Contact: Scott Denne
There’s no shortage of breathless ideas floating around about what Yahoo should do with its new-found Alibaba cash. The two most commonly touted are a $4bn purchase of AOL – an idea that now has the backing of an activist hedge fund – and buying Yelp (current market cap $5bn). While not impossible, there’s a common thread in both these ideas: they ignore Yahoo’s stated growth strategy and its past behavior.
Yes, Yahoo now has about $5-6bn in additional cash (half of which it said will be returned to shareholders), but it wasn’t strapped for capital before this. Over the last two years, its stock price rose 2.5x, giving it a $40bn market cap to spend with, and it ended last quarter with $2.7bn in cash. So, it has plenty of currency to make a big purchase, but hasn’t. In fact, CEO Marissa Mayer has only one major purchase in her tenure: the $1.1bn purchase of social media company Tumblr. Aside from that deal, the company hasn’t spent more than $500m on a deal since 2007, when it bought Right Media.

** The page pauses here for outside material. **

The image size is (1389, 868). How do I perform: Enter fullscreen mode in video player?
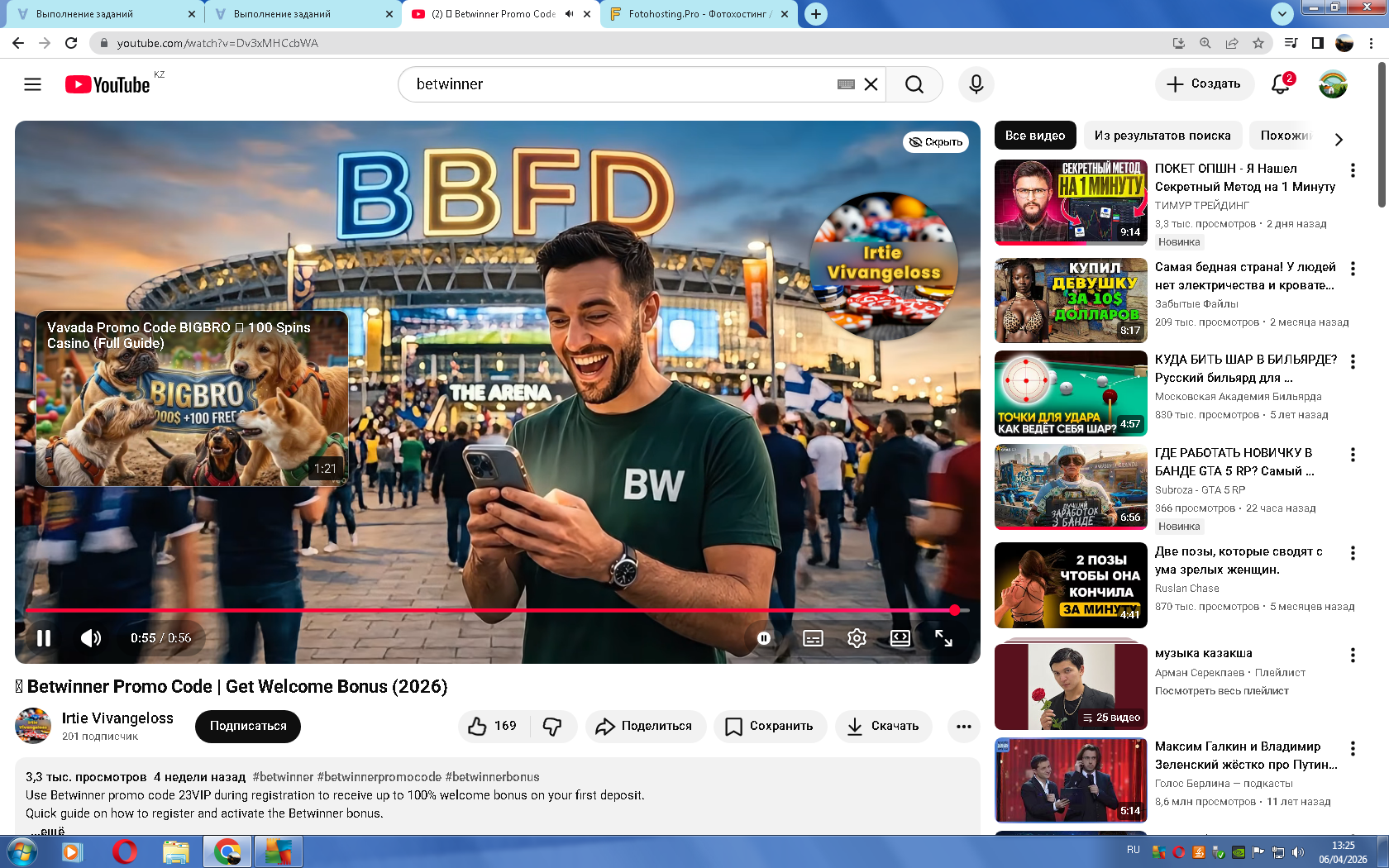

Under Mayer, Yahoo’s clear focus has been on expanding video and editorial content while transitioning to a mobile-first company, and the deals it has done this year reflect that. According to the 451 M&A KnowledgeBase, Yahoo bought nine, mostly mobile, companies in the first half of this year. And for that, it laid out an inconsequential $21m of its cash, according to its most recent quarterly report. Making one of the biggest deals in its history – to pair up with a company such as AOL or Yelp that is rooted in Web content and display advertising – would be an about-face.